Diego Souza ; diz ser mais difícil para o Sport jogar contra rivais retrancados

ADAURY VELOSO;

Apesar de estar invicto na temporada (cinco vitórias e três empates), o futebol apresentado pelo Sport ainda não vem agradando boa parte da torcida e da imprensa. Críticas que ganharam força após o empate por 1 a 1 com o Santa Cruz, quando os rubro-negros atuaram quase todo o segundo tempo com um jogador a mais, após a expulsão do atacante coral André Luís, logo aos dois minutos. No entanto, o meia Diego Souza fez questão de rebater as cobranças sobre o time. Saindo em defesa do elenco, o camisa 87 apontou uma evolução e ressaltou que nesse início de temporada o fato de todas as equipes atuarem retrancadas contra o Sport atua como um elemento complicador.
“As pessoas têm que entender o seguinte. A verdade é que a gente é obrigado a construir todos os jogos. Todo mundo atua contra o Sport atrás da linha da bola. Isso para quem está construindo é mais difícil de ver uma evolução. Sempre é mais difícil para quem realmente quer dar as cartas. Estamos buscando entrosar o mais rápido possível para furar esse tipo de bloqueio. Construir é sempre muito mais difícil do que destruir”, alegou Diego Souza.

DADOS ARMAZENADOS.
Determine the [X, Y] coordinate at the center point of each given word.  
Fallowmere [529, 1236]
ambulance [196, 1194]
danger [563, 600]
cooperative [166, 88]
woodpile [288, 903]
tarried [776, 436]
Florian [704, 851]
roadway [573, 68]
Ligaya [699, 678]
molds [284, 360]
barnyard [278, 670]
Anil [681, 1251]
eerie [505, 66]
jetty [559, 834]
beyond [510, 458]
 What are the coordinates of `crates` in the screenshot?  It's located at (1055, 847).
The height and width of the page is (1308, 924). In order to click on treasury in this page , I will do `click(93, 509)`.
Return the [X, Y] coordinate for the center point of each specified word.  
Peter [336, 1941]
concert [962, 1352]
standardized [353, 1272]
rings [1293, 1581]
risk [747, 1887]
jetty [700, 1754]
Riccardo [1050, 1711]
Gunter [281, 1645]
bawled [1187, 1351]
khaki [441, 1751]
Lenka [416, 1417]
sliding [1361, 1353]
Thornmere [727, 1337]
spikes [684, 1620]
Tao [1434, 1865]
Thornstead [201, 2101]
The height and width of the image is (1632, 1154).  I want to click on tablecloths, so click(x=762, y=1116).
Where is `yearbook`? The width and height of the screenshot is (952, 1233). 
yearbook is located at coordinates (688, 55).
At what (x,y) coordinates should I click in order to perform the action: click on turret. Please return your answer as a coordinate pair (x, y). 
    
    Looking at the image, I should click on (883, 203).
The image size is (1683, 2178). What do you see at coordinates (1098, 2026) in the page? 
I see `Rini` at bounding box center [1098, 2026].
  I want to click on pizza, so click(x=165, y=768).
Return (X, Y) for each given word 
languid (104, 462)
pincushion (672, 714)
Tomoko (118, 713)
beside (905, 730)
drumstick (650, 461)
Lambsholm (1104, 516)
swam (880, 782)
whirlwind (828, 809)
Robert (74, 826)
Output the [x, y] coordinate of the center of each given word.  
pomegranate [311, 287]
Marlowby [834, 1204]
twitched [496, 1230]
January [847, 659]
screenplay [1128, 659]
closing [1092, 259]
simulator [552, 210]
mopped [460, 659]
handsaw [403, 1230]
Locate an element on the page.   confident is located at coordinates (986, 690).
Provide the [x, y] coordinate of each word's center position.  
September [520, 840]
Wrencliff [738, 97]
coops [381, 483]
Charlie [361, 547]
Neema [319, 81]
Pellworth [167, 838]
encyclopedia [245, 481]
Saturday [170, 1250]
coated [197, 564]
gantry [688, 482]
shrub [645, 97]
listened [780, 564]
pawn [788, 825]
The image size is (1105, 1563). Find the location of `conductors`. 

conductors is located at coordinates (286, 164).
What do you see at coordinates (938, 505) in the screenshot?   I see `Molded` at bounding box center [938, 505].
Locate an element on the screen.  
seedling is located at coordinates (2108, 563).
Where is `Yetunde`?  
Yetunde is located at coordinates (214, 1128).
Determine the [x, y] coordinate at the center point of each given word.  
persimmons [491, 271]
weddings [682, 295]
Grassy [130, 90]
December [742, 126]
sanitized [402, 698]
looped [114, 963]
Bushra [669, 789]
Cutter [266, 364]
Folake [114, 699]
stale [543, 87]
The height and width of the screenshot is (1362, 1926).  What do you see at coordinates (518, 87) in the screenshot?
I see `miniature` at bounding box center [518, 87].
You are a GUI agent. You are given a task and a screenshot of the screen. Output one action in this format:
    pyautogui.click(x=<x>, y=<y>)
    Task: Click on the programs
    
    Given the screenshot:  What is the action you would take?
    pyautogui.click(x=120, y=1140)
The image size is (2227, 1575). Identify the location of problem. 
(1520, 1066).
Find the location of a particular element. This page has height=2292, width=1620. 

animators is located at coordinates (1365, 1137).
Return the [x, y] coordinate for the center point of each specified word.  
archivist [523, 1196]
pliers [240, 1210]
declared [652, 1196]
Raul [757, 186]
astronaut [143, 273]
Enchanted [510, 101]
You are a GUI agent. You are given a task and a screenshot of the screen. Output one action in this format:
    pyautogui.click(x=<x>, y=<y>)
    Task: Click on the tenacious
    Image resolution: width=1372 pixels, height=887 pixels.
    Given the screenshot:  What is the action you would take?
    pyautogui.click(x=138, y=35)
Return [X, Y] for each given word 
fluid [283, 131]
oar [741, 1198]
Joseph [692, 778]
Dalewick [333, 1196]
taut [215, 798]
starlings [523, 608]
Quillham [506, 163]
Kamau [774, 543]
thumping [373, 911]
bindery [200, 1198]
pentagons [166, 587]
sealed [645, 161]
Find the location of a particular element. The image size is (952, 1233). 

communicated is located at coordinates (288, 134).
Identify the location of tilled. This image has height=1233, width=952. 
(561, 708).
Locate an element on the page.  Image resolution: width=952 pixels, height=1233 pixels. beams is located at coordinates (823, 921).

PROBLEMAS PARA RESOLVER.
1/ Transcreva do texto sobre Diego Souza o trecho entre "ADAURY VELOSO;" e "um elemento complicador.", inclusive.
2/ Segundo o texto sobre Diego Souza, qual jogador do Santa Cruz foi expulso no empate com o Sport?
3/ Resuma o texto sobre Diego Souza em duas frases.

RESPOSTAS POR TAREFA.
1/
ADAURY VELOSO;

Apesar de estar invicto na temporada (cinco vitórias e três empates), o futebol apresentado pelo Sport ainda não vem agradando boa parte da torcida e da imprensa. Críticas que ganharam força após o empate por 1 a 1 com o Santa Cruz, quando os rubro-negros atuaram quase todo o segundo tempo com um jogador a mais, após a expulsão do atacante coral André Luís, logo aos dois minutos. No entanto, o meia Diego Souza fez questão de rebater as cobranças sobre o time. Saindo em defesa do elenco, o camisa 87 apontou uma evolução e ressaltou que nesse início de temporada o fato de todas as equipes atuarem retrancadas contra o Sport atua como um elemento complicador.

2/ O atacante André Luís.

3/ Mesmo invicto na temporada, com cinco vitórias e três empates, o Sport vem sendo criticado pela torcida e pela imprensa, sobretudo após o empate por 1 a 1 com o Santa Cruz. O meia Diego Souza defendeu o elenco, apontou uma evolução e afirmou que é mais difícil jogar contra adversários que atuam retrancados contra o Sport.